We used to enjoy the conventional dish, but it contains corn, and this grain-free recipe is much healthier, with almost the same taste.
Ingredients
For Grits
- 4 tbsp of unsalted butter
- 1 head of riced cauliflower
- ½ cup of chopped onions
- 3 chopped garlic heads
- ½ tsp sea salt
- 2 tbsp raw cream
For Shrimp with Sauce
- 2 tbsp unsalted butter
- ½ cup chopped onions
- 8 oz chopped mushrooms
- 2 cups of spinach
- 1 cup of chicken broth
- 2 tbsp of heavy cream
- 1 lb of peeled, de-veined wild shrimp
- ½ tsp of seasoning salt
- ¼ tsp of paprika
- ½ tsp of garlic powder
How to Make It
- Melt butter on med. heat in large sized skillet. Add sea salt, garlic, onions and cauliflower. Sauté for 8-10 minutes till cauliflower softens.
- Pour cauliflower mixture in food processor. Add cream. Pulse 10 x 1-second till mixture matches grits in consistency.

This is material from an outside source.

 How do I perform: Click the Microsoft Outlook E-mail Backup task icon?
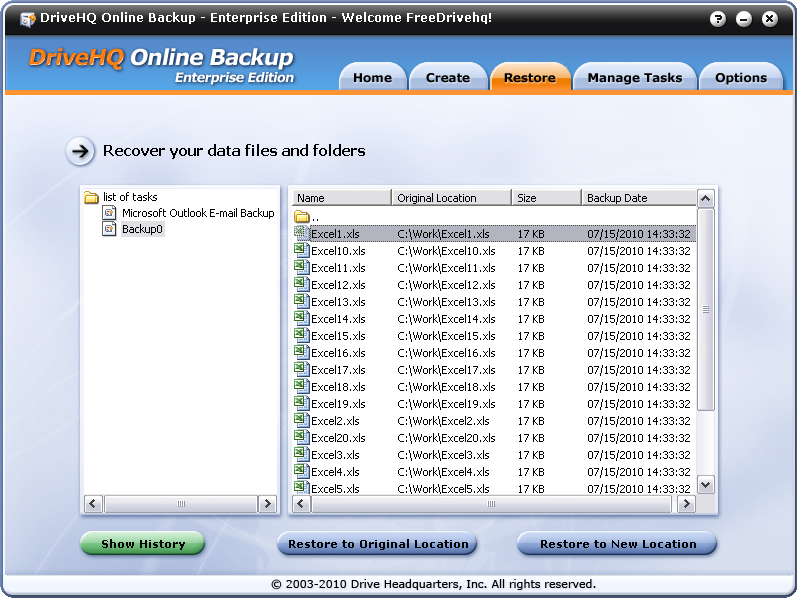pos(110,213)
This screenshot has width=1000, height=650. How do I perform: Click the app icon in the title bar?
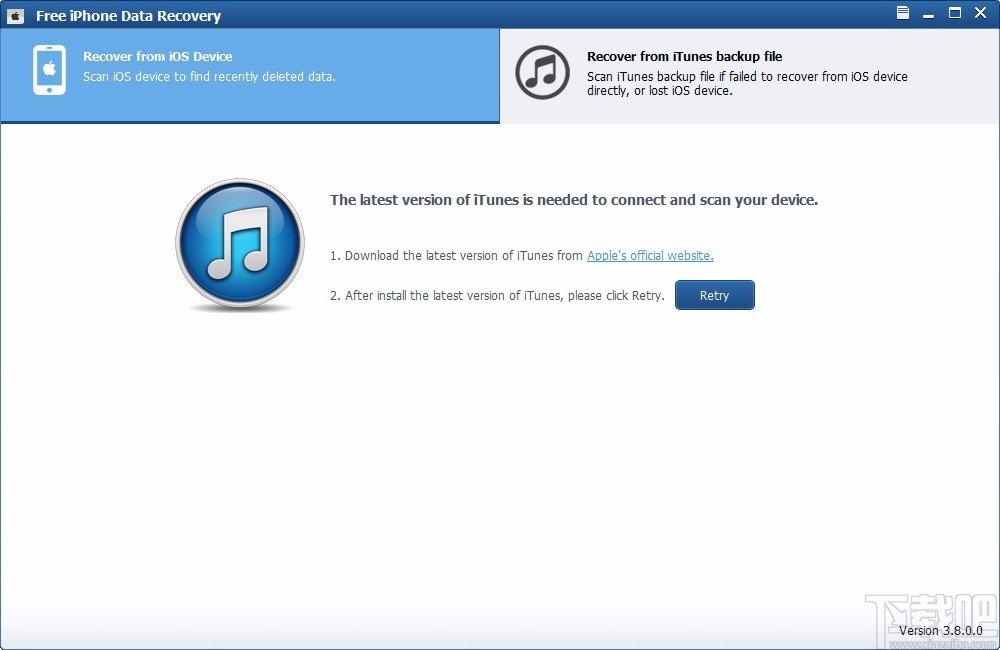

- Wipe skillet that you used for grits. Melt 2 tbsp. of butter in that skillet on med. heat.
- Add mushrooms and onions. Cook for eight to 10 minutes, till they soften and begin turning brown around edges.
- Add spinach. Cook till it wilts. Add cream and broth. Simmer till sauce has been reduced by ½ and starts thickening.
- Toss shrimp, seasoning mix, garlic powder and paprika in small sized bowl. Add seasoned shrimp to mushroom sauce. Stir occasionally as you cook for five to seven minutes, till shrimp cooks through.
- Spoon some grits in bowls. Top with mushroom and shrimp sauce. Serve.